PASSAGE TO READ -

Open cyrush opened 10 months ago
Updates
WarpX on Frontier: Able to update to required modules from here https://warpx.readthedocs.io/en/latest/install/hpc/frontier.html#frontier-olcf but with cce/16.0.1
NekRS on Frontier: hip flags being added to non hip compilations leading to the following error
[ 12%] Building C object blt/tests/smoke/CMakeFiles/blt_hip_runtime_c_smoke.dir/blt_hip_runtime_c_smoke.c.o
cd /autofs/nccs-svm1_sw/summit/ums/ums010/2023_01/frontier/ascent_nekrs/build/camp-2022.10.1/blt/tests/smoke && /opt/cray/pe/craype/2.7.19/bin/CC -D__HIP_PLATFORM_AMD__=1 -D__HIP_PLATFORM_HCC__=1 -isystem /opt/rocm-5.3.0/include -isystem /opt/rocm-5.3.0/llvm/lib/clang/15.0.0/include/.. -Wall -Wextra -O3 -DNDEBUG -fPIE --rocm-path=/opt/rocm-5.3.0 -x hip --offload-arch=gfx90a -std=c++17 -MD -MT blt/tests/smoke/CMakeFiles/blt_hip_smoke.dir/blt_hip_smoke.cpp.o -MF CMakeFiles/blt_hip_smoke.dir/blt_hip_smoke.cpp.o.d -o CMakeFiles/blt_hip_smoke.dir/blt_hip_smoke.cpp.o -c /autofs/nccs-svm1_sw/summit/ums/ums010/2023_01/frontier/ascent_nekrs/camp-2022.10.1/extern/blt/tests/smoke/blt_hip_smoke.cpp
g++: error: unrecognized command-line option '--rocm-path=/opt/rocm-5.3.0'
g++: error: unrecognized command-line option '--offload-arch=gfx90a'
NekRS on Summit: Getting the following error, realized we need to use a newer cuda (cuda/11.1.1)

ACTIVITY -
In the issue thread above, which CUDA version does the NekRS on Summit entry say is needed?

DATASET CONTENT -

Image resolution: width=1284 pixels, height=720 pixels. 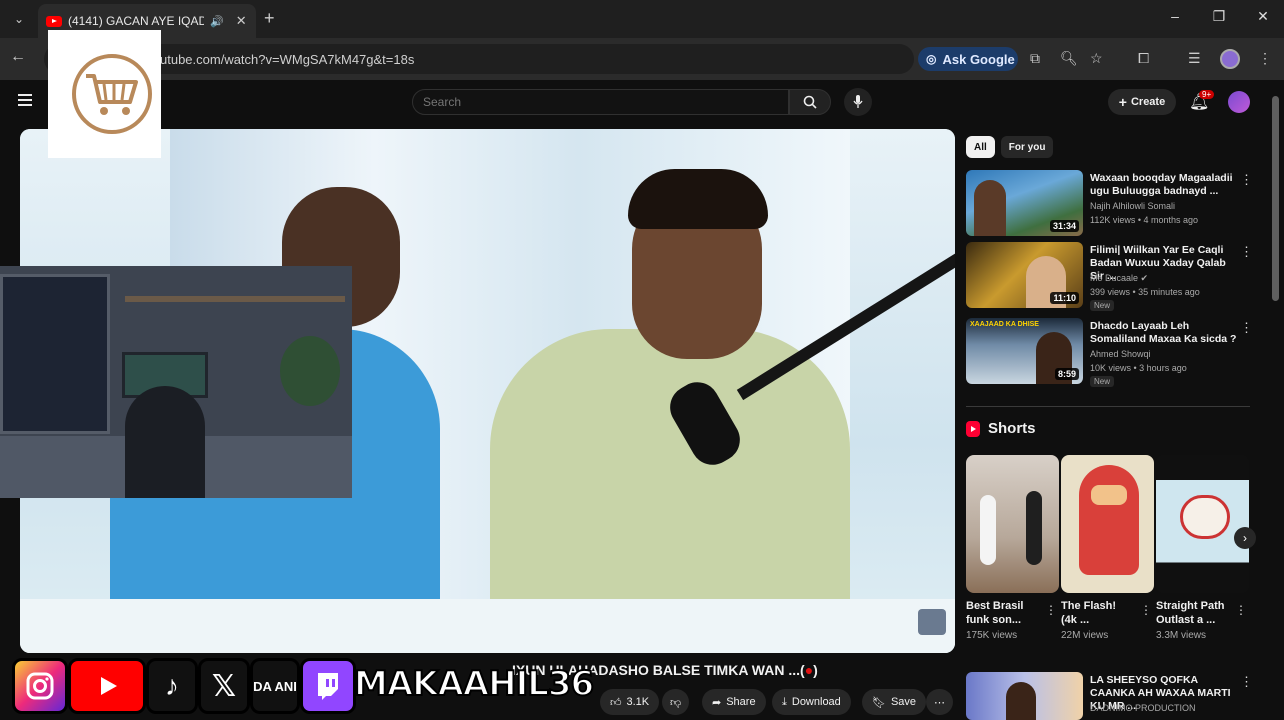 What do you see at coordinates (1012, 428) in the screenshot?
I see `shorts-label: Shorts` at bounding box center [1012, 428].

SOLUTION BELOW -
cuda/11.1.1